Cuba. Marco Gonzales Ramirez è un anziano ex-detenuto. E’ povero e la sua vita ha un solo faro affettivo: la madre.
Da giovane è finito in galera e lì ne ha passate di tutti colori: i primi tempi non dormiva e si copriva con una coperta, temendo le aggressioni di altri detenuti; poi ha imparato a farsi un machete con il telaio del letto e a tenerlo ben nascosto nel materasso, ha anche difeso – quando era già un veterano di quella vita – dei ragazzi alla prima condanna dagli assalti dei boss del carcere.
Uscito di prigione, si è arrangiato con lavoretti, si è sposato, separato ed ha avuto una figlia. Quando la ragazza è diventata grande gli ha offerto di andare a vivere con lei.
Lui ha venduto la casetta che con grandi sacrifici si era fatta, ha dato metà dei soldi alla mamma e alla sorella ed è andato dalla figlia ma, finiti i soldi, la ragazza lo ha buttato fuori.
Ha vissuto come un vagabondo, finché non gli hanno offerto di fare il guardiano di uno stadio con uso di una stanzetta disadorna. Ora vive una saggia serenità, turbata fino alle lacrime dall’idea di perdere la madre.
Mira mi alma è un documentario-saggio che Gianlorenzo Attene ha ideato e diretto alla fine di un corso di documentaristica alla Scuola di Cinema di Cuba. Prima di questo aveva prodotto, diretto e montato altri due lavori: L’urlo del Carnevale e La resurrezione della madre, entrambi incentrati su celebrazioni del Carnevale in paesi sardi.
Il primo, ambientato a Bosa, è una sorta di saggio/viaggio interiore sulla primitività di riti al limite dell’osceno e del blasfemo, mentre il secondo cerca in altre zone della Sardegna il significato profondo di gesti e prove di coraggio che rimandano ad un rapporto profondo e mitologico con la Madre Terra. Entrambi mi avevano evocato la grande tradizione etnico-sociologica che da noi ha avuto il suo studioso più significativo in Ernesto De Martino.

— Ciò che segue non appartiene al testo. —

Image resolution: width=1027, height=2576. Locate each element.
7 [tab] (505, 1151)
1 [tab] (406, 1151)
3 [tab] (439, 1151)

Mira mi alma è un grande passo in avanti nella produzione di Attene: non ci sono sovrastrutture, c’è il protagonista, le sue rughe, la sua dignitosa povertà e lo squallore dell’ambiente.
Ma è proprio questo squallore ad essere illuminato da un sorriso, da una lacrima di tenerezza, dall’intonazione di un vecchio successo de Los Zafiros o di Historia de un amor, da segnali di una grande sensibilità, non coltivata ma sincera, che fa ad esempio dire a Marco quanto sia sbagliato mettere insieme in carcere giovani che hanno sbagliato e omicidi che non hanno nulla da perdere.
Può essere un giudizio troppo affettuoso ma tra le pieghe (e le rughe) di Mira mi alma, ho visto qualche sprazzo di Wenders e di Salgado e del loro Il sale della terra.